TSGPacket: Pointer to the TSG_PACKET structure. The value of the packetId field MUST be set to TSG_PACKET_TYPE_QUARREQUEST. If this is set to any other value, the error E_PROXY_NOT_SUPPORTED is returned. The packetQuarRequest field of the TSGPacket union field MUST be a pointer to the TSG_PACKET_QUARREQUEST structure.

TSGPacketResponse: Pointer to the TSG_PACKET structure. The value of the packetId field MUST be TSG_PACKET_TYPE_RESPONSE. The packetResponse field of the TSGPacket union field MUST be a pointer to the TSG_PACKET_RESPONSE structure.

Return Values: The method MUST return ERROR_SUCCESS on success. Other failures MUST be one of the codes listed. The client MAY interpret failures in any way it deems appropriate. See 2.2.6 for details on these errors.

Return value

State transition

Description

ERROR_SUCCESS (0x00000000)

The connection MUST transition to the authorized state.

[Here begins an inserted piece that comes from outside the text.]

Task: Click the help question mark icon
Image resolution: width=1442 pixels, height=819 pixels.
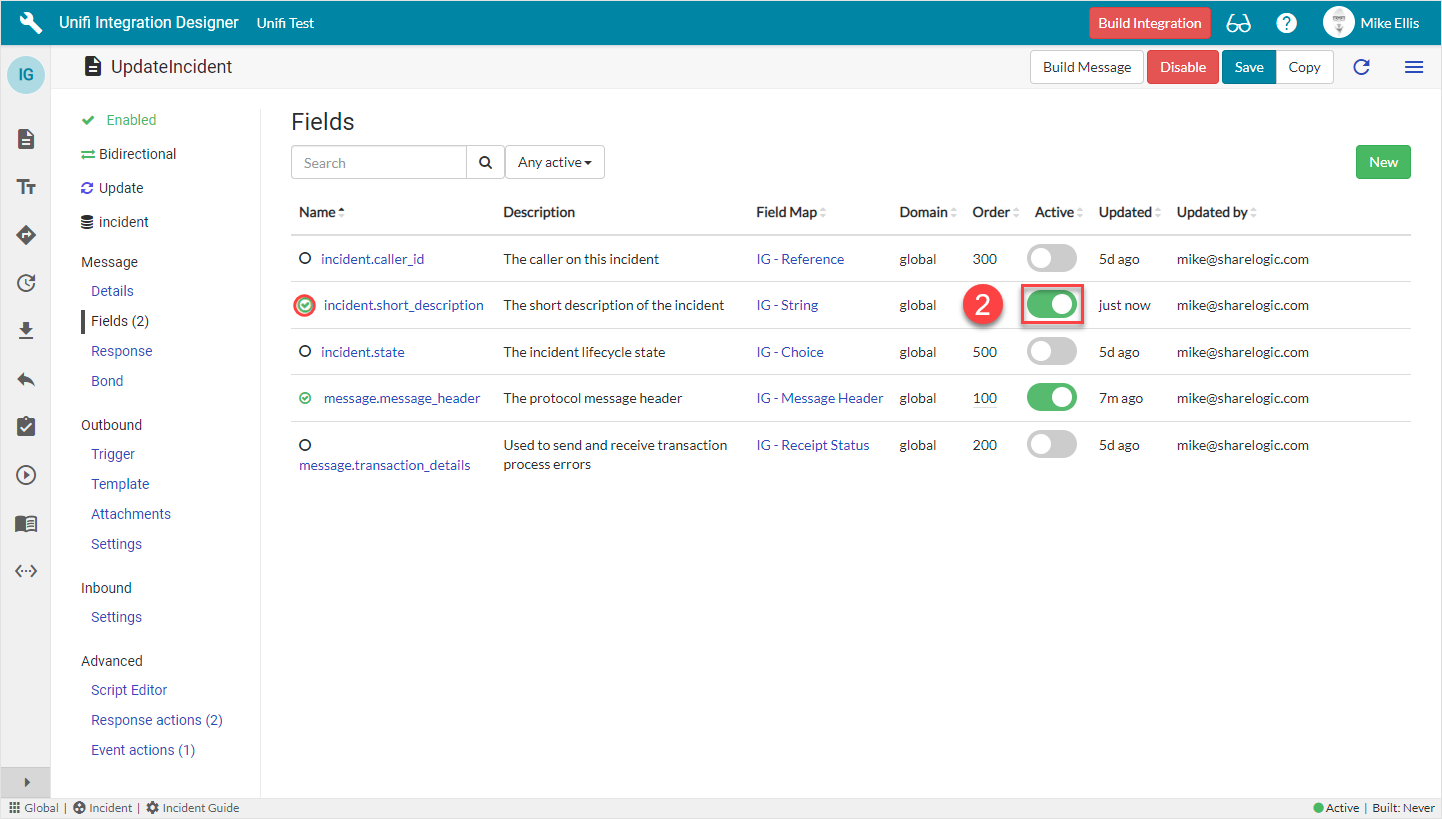Action: (x=1286, y=23)
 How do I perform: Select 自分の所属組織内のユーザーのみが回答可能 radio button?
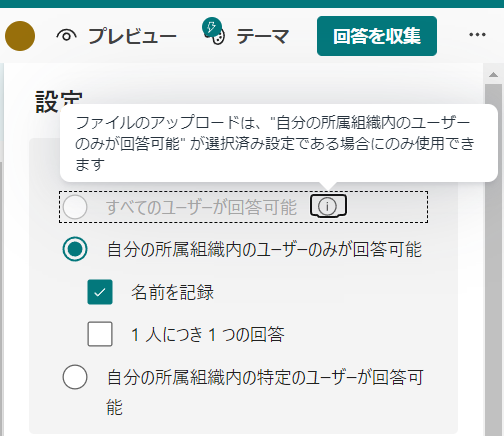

Returned when a call to the TsProxyAuthorizeTunnel method succeeds.

E_PROXY_NAP_ACCESSDENIED (0x800759DB)

The connection MUST transition to Tunnel Close Pending state.

Returned when the RDG server denies the RDG client access due to policy. The RDG client MUST end the protocol when this error is received.

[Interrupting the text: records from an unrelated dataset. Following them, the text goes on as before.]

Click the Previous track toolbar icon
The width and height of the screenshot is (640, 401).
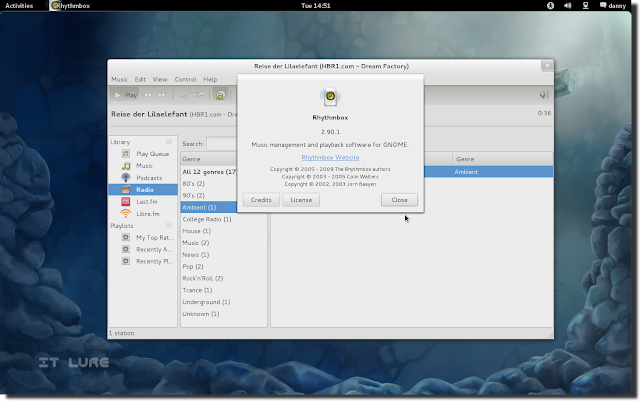(x=148, y=95)
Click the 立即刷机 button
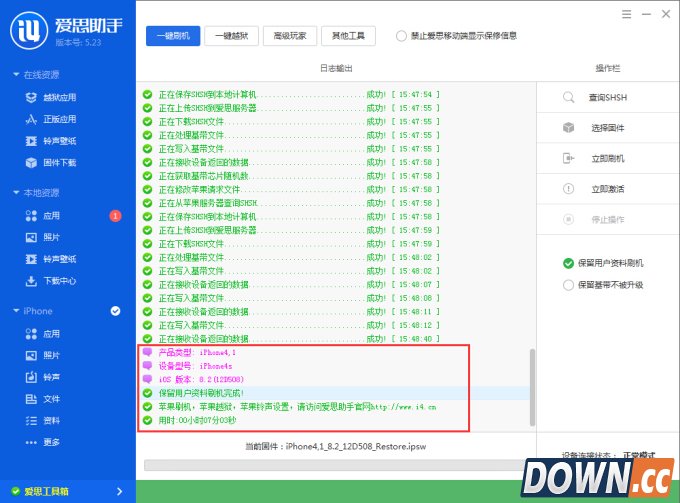 607,158
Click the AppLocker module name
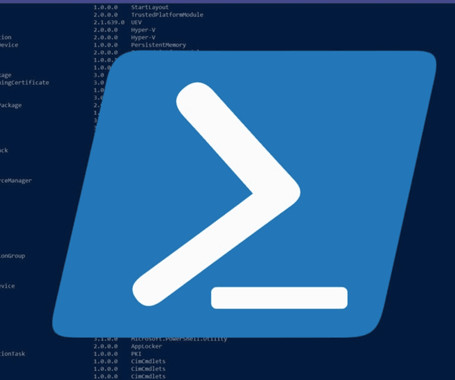455x380 pixels. [x=146, y=346]
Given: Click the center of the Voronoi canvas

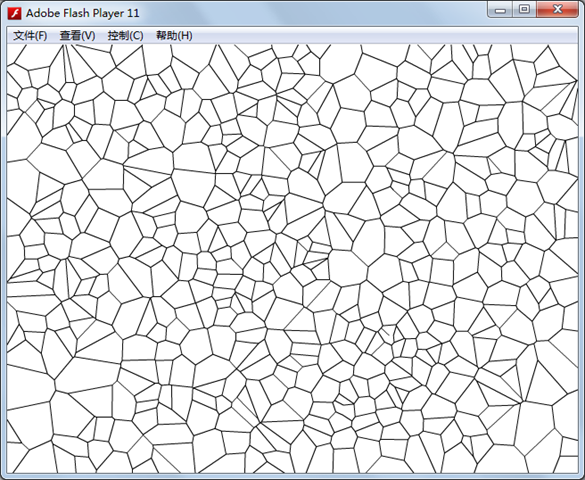Looking at the screenshot, I should click(292, 258).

HRESULT_CODE(E_PROXY_NOTSUPPORTED) (0x000059E8)

The connection MUST transition to Tunnel Close Pending state.

Returned if the packetId field of the TSGPacket parameter is not TSG_PACKET_TYPE_QUARREQUEST. The RDG client MUST end the protocol when this error is received.

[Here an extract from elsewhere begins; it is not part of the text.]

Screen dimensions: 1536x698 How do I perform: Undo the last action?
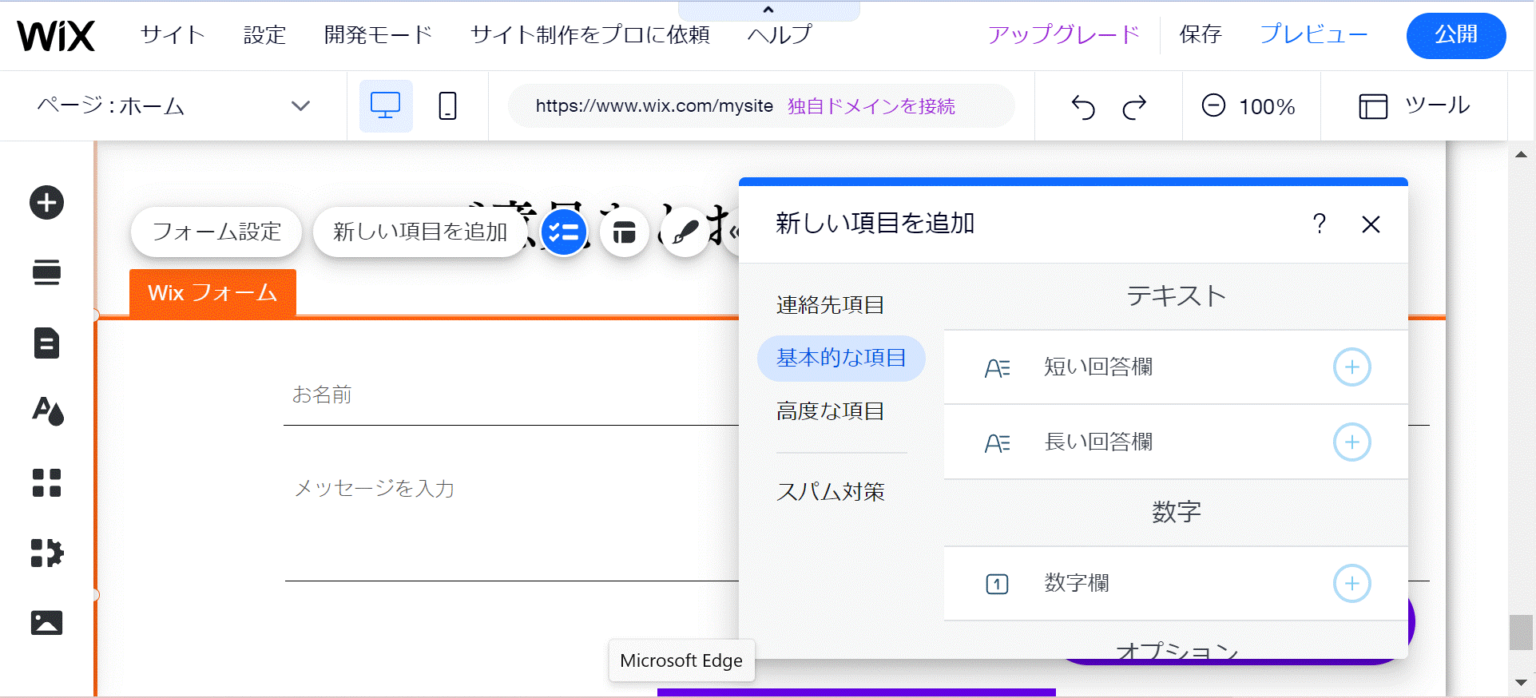point(1082,105)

E_PROXY_QUARANTINE_ACCESSDENIED (0x800759ED)

The connection MUST transition to Tunnel Close Pending state.

Returned when the RDG server rejects the connection due to quarantine policy. The RDG client MUST end the protocol when this error is received.

ERROR_ACCESS_DENIED (0x00000005)

The connection MUST transition to Tunnel Close Pending state.

Returned when this call is made either in a state other than the Connected state or the tunnelContext parameter is NULL. The RDG client MUST end the protocol when this error is received.

HRESULT_CODE(E_PROXY_MAXCONNECTIONSREACHED) (0x59E6)

The connection MUST transition to end state.

Returned when the ADM element Number of Connections is equal to the maximum number of connections when the call is made.<43> The RDG client MUST end the protocol when this error is received.

ERROR_INVALID_PARAMETER (0x00000057)

The connection MUST not transition its state.

Returned when the Negotiated Capabilities ADM element contains TSG_NAP_CAPABILITY_QUAR_SOH and TSGPacket->TSGPacket.packetQuarRequest->dataLen is not zero and TSGPacket->TSGPacket.packetQuarRequest->data is not NULL and TSGPacket->TSGPacket.packetQuarRequest->data is not prefixed with Nonce.